I... I just... thankyou, the internet. Just. Thankyou.

Despite promoting the apparently hilarious side of bamboo knowledge, this is an issue the producers of Bamboosical take totally seriously. They have a list of facts promoting the health benefits of bamboo-based food products. Hell, they even have a picture of Beck eating a burger, captioned with the phrase 'Beck loves it!'. The best thing about this is that you know I'm not making it up because here is the damn link right here.

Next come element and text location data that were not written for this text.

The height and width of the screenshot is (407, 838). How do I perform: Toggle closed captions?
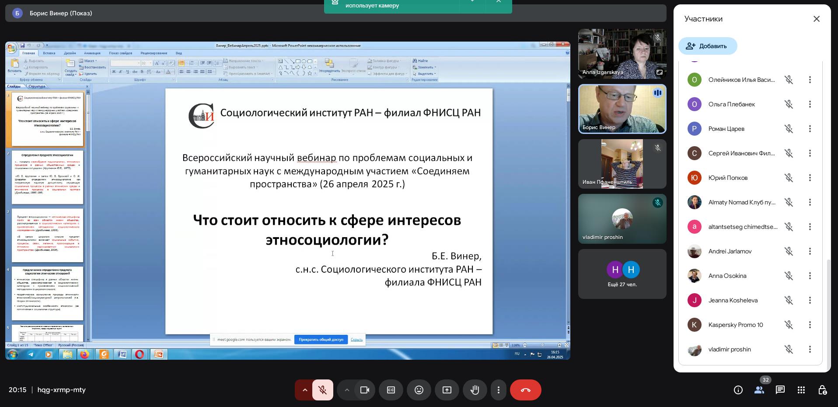[391, 390]
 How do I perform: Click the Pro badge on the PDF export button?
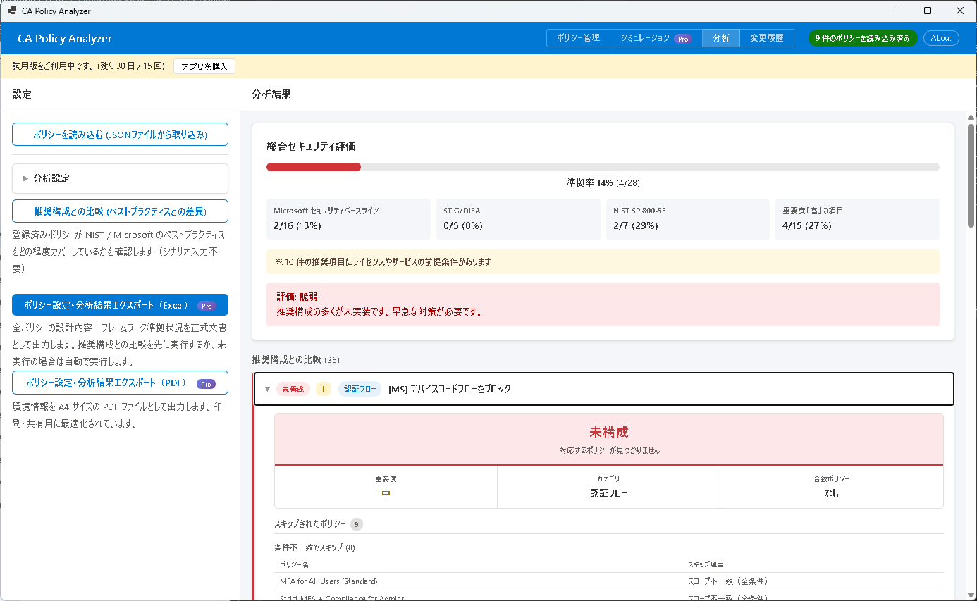(205, 383)
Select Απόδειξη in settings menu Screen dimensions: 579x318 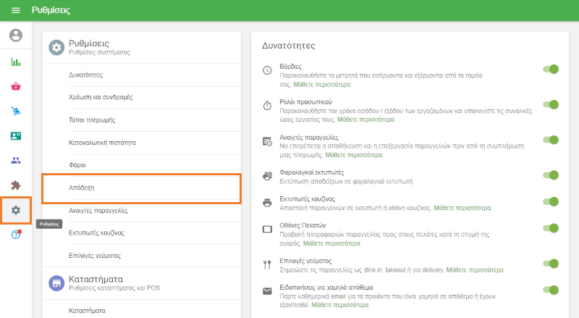tap(140, 188)
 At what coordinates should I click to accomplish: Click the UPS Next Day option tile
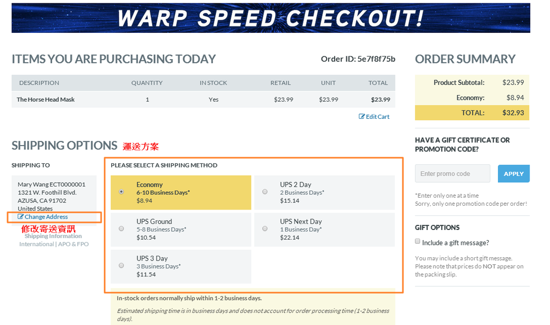(x=324, y=229)
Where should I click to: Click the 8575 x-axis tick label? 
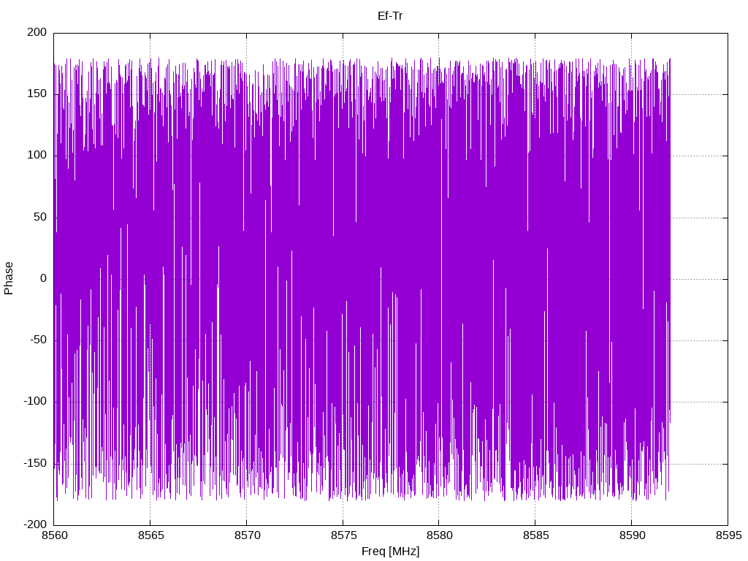coord(343,535)

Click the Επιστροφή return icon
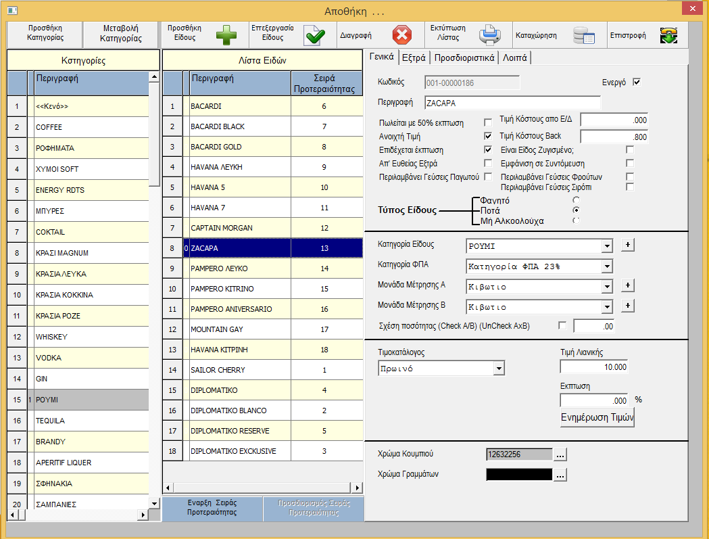click(669, 34)
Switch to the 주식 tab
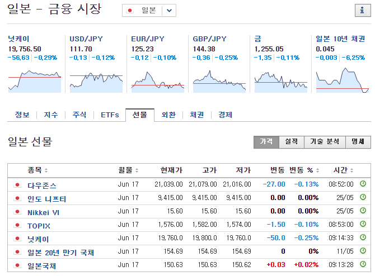This screenshot has height=276, width=375. click(x=79, y=115)
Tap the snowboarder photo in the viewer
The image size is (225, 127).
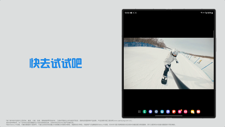[x=169, y=64]
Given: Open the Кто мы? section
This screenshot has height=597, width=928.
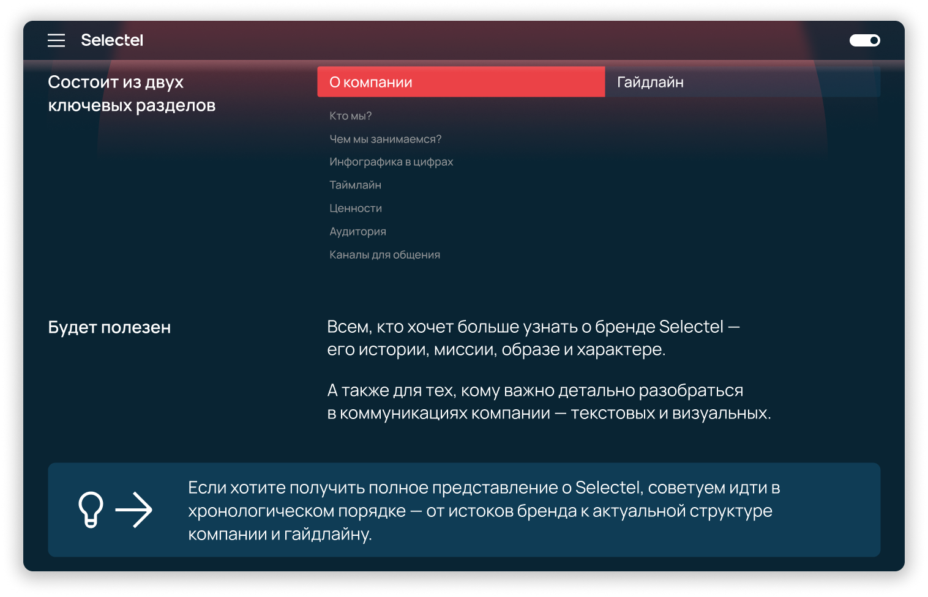Looking at the screenshot, I should [x=350, y=115].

But what of the music of Bamboosical? They don't appear to have any sample songs, but here is the product description of their CD:

Ridin' Ranger is the mute hero from the film "The Great Bamboosical." He brings the top secret recipe of the Bamboo Burger™ plant-based patty to feuding Bambooyans and Rednecks. This CD includes 6 cosmically cool cuts from the film Soundtrack for only $9.99 (plus S&H). Profits go towards the cost of filming "The Great Bamboosical". Order your CD today and enjoy a rhythmically rocking ride with Ridin' Ranger!
Obviously the message of Bamboosical is a subtle one. Also, the hero is mute? Isn't it a musical? Isn't he supposed to be preaching the gospel of bamboo through song? A mute hero in a musical could actually be a really good idea, but I am willing to wager that the idea has not been brought to it's full potential here. There is a lot more to see on that site (I am particularly disappointed that the link marked simply 'COWS' doesn't appear to be working), but I can't possibly go through it all. Mainly because I want to go have a hot shower and a lie down and being on the computer is preventing me from doing that.

And so, our tour ends here.

-Smackie Onassis

P.S. If you haven't voted on my poll you are officially not my best friend.